Auswahlbibliografien von Michaela Thal und Andreas Kopytto zur Farbe in Kunst, Naturwissenschaft, Technik und Biowissenschaften runden den thematischen Teil des Bandes ab und zeigen mit ihren rund 290 Titeln, welche Fragen bisher gestellt wurden und in wie viele Richtungen sich das Thema weiter verfolgen ließe. Das Potenzial, das in der Fragestellung liegt, ist jedenfalls noch bei Weitem nicht ausgeschöpft. Die drei ganz unterschiedlichen Felder, auf denen sie hier erprobt wurde, zeigen, dass in jeder Epoche (und wahrscheinlich auf allen Gebieten von Naturwissenschaften und Medizin) Farben künftig mit ins historische Kalkül zu nehmen sind.
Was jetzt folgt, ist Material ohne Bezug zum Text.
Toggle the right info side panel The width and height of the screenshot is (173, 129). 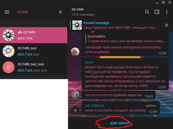(157, 12)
Der zweite Teil des Bandes präsentiert Projektskizzen, die für aufgeschlossene Insider der Fächer Medizingeschichte, -theorie und -ethik durchaus interessant sind, aber inhaltlich nichts mit dem Buchtitel zu tun haben, deshalb seien nur die Themen genannt: Sabine Müller vergleicht verschiedene Intelligenz-Theorien. Daniel Ketteler betrachtet Gottfried Benn vor dem Hintergrund neurowissenschaftlicher Diskurse seiner Zeit. Jan Steinmetzer und Dominik Groß haben sich die ethischen Implikationen der Behandlung von Transsexualität vorgenommen. Mareike Kehl untersucht die Darstellung der Intersexualität in den Printmedien und Sebastian W. Stork arbeitet die Geschichte der Gonaden-Transplantation auf.
Alles in allem präsentiert sich das relativ neu konstituierte Team des Aachener Instituts für Geschichte, Theorie und Ethik der Medizin aktiv, innovativ, aufgeschlossen und diskussionsfreudig. Die einzelnen Wissenschaftlerinnen und Wissenschaftler arbeiten auf ganz unterschiedlichen Feldern, leisten aber unter einer Fragestellung - hier die epistemische Bedeutung von Farben - ihren spezifischen Beitrag, wobei der neue Direktor Dominik Groß dem einen oder anderen Autor behutsam unterstützend zur Seite stand. Man darf auf weitere Bände der Schriftenreihe gespannt sein.